Exercise goal: Each entry below needs to be copied exactly, with nothing dropped.

Dataset entries:
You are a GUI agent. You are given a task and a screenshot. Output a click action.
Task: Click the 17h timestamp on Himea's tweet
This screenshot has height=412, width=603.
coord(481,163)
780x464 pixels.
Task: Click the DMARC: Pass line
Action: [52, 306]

Solution to this task:
You are a GUI agent. You are given a task and a screenshot. Output a click action.
Task: Click the 17h timestamp on Himea's tweet
This screenshot has height=412, width=603.
coord(481,163)
780x464 pixels.
Task: Click the DMARC: Pass line
Action: [52, 306]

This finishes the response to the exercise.